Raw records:
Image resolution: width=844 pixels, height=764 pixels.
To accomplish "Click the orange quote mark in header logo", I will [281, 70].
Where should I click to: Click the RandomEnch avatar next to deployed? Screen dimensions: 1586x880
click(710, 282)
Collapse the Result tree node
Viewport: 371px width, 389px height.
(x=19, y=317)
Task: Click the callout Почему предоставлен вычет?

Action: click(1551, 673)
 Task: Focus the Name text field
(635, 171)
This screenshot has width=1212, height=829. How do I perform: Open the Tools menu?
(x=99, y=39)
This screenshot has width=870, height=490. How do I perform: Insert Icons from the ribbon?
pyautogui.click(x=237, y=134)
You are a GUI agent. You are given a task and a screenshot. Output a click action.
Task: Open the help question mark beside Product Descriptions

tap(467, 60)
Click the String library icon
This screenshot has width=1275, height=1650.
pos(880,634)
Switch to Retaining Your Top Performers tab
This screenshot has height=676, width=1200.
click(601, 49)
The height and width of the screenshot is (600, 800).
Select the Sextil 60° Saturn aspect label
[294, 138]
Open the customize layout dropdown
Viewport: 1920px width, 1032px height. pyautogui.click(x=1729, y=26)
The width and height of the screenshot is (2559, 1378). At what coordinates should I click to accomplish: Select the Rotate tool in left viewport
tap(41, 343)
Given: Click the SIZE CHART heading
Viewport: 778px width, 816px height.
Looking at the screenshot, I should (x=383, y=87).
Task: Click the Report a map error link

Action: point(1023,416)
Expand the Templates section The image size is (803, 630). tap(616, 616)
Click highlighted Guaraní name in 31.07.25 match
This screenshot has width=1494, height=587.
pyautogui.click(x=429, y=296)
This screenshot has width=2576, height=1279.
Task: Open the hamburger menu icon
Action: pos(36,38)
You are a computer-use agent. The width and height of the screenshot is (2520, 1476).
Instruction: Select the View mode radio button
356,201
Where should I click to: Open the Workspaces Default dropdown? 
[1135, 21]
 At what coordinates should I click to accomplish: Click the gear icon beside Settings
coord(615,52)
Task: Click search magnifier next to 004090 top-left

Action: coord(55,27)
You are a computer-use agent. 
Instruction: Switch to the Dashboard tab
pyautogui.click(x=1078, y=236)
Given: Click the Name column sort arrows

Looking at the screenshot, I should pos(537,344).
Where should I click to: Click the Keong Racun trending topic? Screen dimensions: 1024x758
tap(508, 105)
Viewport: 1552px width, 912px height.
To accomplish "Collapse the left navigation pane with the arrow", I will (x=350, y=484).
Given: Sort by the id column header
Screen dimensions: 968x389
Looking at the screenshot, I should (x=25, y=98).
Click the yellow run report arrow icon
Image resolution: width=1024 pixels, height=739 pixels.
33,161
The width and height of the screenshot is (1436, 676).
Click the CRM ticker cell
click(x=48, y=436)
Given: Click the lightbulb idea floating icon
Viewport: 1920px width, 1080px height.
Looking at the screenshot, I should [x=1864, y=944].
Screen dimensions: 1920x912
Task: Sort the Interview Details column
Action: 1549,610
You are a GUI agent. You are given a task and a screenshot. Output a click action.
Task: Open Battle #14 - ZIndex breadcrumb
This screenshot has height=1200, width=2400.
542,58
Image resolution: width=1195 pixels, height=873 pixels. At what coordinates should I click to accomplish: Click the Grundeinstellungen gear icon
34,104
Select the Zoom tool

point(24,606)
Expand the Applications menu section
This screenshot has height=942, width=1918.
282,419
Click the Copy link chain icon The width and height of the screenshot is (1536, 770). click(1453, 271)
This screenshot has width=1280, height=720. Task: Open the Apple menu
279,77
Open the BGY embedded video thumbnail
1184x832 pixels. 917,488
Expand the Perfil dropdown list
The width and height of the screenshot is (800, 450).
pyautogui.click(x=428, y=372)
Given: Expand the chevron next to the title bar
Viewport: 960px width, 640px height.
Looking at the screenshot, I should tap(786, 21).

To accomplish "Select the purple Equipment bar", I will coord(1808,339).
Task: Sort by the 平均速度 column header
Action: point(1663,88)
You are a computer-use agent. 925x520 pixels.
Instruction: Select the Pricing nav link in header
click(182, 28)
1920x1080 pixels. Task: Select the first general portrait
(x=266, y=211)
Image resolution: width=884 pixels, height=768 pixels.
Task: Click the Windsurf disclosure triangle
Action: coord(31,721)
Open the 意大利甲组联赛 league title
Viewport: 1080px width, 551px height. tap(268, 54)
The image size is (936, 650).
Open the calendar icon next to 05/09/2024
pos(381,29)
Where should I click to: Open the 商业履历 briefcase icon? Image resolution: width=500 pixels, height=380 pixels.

> [Aim of the exercise] Reproduce all of the records above line for line, without changing anything.

> [Solution to the problem]
Image resolution: width=844 pixels, height=764 pixels.
To accomplish "Click the orange quote mark in header logo", I will [281, 70].
Where should I click to: Click the RandomEnch avatar next to deployed? Screen dimensions: 1586x880
click(710, 282)
Collapse the Result tree node
Viewport: 371px width, 389px height.
(x=19, y=317)
Task: Click the callout Почему предоставлен вычет?

Action: click(1551, 673)
 Task: Focus the Name text field
(635, 171)
This screenshot has width=1212, height=829. How do I perform: Open the Tools menu?
(x=99, y=39)
This screenshot has width=870, height=490. How do I perform: Insert Icons from the ribbon?
pyautogui.click(x=237, y=134)
You are a GUI agent. You are given a task and a screenshot. Output a click action.
Task: Open the help question mark beside Product Descriptions

tap(467, 60)
Click the String library icon
This screenshot has width=1275, height=1650.
pos(880,634)
Switch to Retaining Your Top Performers tab
This screenshot has height=676, width=1200.
click(601, 49)
The height and width of the screenshot is (600, 800).
Select the Sextil 60° Saturn aspect label
[294, 138]
Open the customize layout dropdown
Viewport: 1920px width, 1032px height. pyautogui.click(x=1729, y=26)
The width and height of the screenshot is (2559, 1378). At what coordinates should I click to accomplish: Select the Rotate tool in left viewport
tap(41, 343)
Given: Click the SIZE CHART heading
Viewport: 778px width, 816px height.
Looking at the screenshot, I should (x=383, y=87).
Task: Click the Report a map error link

Action: point(1023,416)
Expand the Templates section The image size is (803, 630). tap(616, 616)
Click highlighted Guaraní name in 31.07.25 match
This screenshot has width=1494, height=587.
pyautogui.click(x=429, y=296)
This screenshot has width=2576, height=1279.
Task: Open the hamburger menu icon
Action: pos(36,38)
You are a computer-use agent. The width and height of the screenshot is (2520, 1476).
Instruction: Select the View mode radio button
356,201
Where should I click to: Open the Workspaces Default dropdown? 
[1135, 21]
 At what coordinates should I click to accomplish: Click the gear icon beside Settings
coord(615,52)
Task: Click search magnifier next to 004090 top-left

Action: coord(55,27)
You are a computer-use agent. 
Instruction: Switch to the Dashboard tab
pyautogui.click(x=1078, y=236)
Given: Click the Name column sort arrows

Looking at the screenshot, I should pos(537,344).
Where should I click to: Click the Keong Racun trending topic? Screen dimensions: 1024x758
tap(508, 105)
Viewport: 1552px width, 912px height.
To accomplish "Collapse the left navigation pane with the arrow", I will (x=350, y=484).
Given: Sort by the id column header
Screen dimensions: 968x389
Looking at the screenshot, I should (x=25, y=98).
Click the yellow run report arrow icon
Image resolution: width=1024 pixels, height=739 pixels.
33,161
The width and height of the screenshot is (1436, 676).
Click the CRM ticker cell
click(x=48, y=436)
Given: Click the lightbulb idea floating icon
Viewport: 1920px width, 1080px height.
Looking at the screenshot, I should [x=1864, y=944].
Screen dimensions: 1920x912
Task: Sort the Interview Details column
Action: 1549,610
You are a GUI agent. You are given a task and a screenshot. Output a click action.
Task: Open Battle #14 - ZIndex breadcrumb
This screenshot has height=1200, width=2400.
542,58
Image resolution: width=1195 pixels, height=873 pixels. At what coordinates should I click to accomplish: Click the Grundeinstellungen gear icon
34,104
Select the Zoom tool

point(24,606)
Expand the Applications menu section
This screenshot has height=942, width=1918.
282,419
Click the Copy link chain icon The width and height of the screenshot is (1536, 770). click(1453, 271)
This screenshot has width=1280, height=720. Task: Open the Apple menu
279,77
Open the BGY embedded video thumbnail
1184x832 pixels. 917,488
Expand the Perfil dropdown list
The width and height of the screenshot is (800, 450).
pyautogui.click(x=428, y=372)
Given: Expand the chevron next to the title bar
Viewport: 960px width, 640px height.
Looking at the screenshot, I should tap(786, 21).

To accomplish "Select the purple Equipment bar", I will coord(1808,339).
Task: Sort by the 平均速度 column header
Action: point(1663,88)
You are a computer-use agent. 925x520 pixels.
Instruction: Select the Pricing nav link in header
click(182, 28)
1920x1080 pixels. Task: Select the first general portrait
(x=266, y=211)
Image resolution: width=884 pixels, height=768 pixels.
Task: Click the Windsurf disclosure triangle
Action: coord(31,721)
Open the 意大利甲组联赛 league title
Viewport: 1080px width, 551px height. tap(268, 54)
The image size is (936, 650).
Open the calendar icon next to 05/09/2024
pos(381,29)
Where should I click to: Open the 商业履历 briefcase icon? Image resolution: width=500 pixels, height=380 pixels.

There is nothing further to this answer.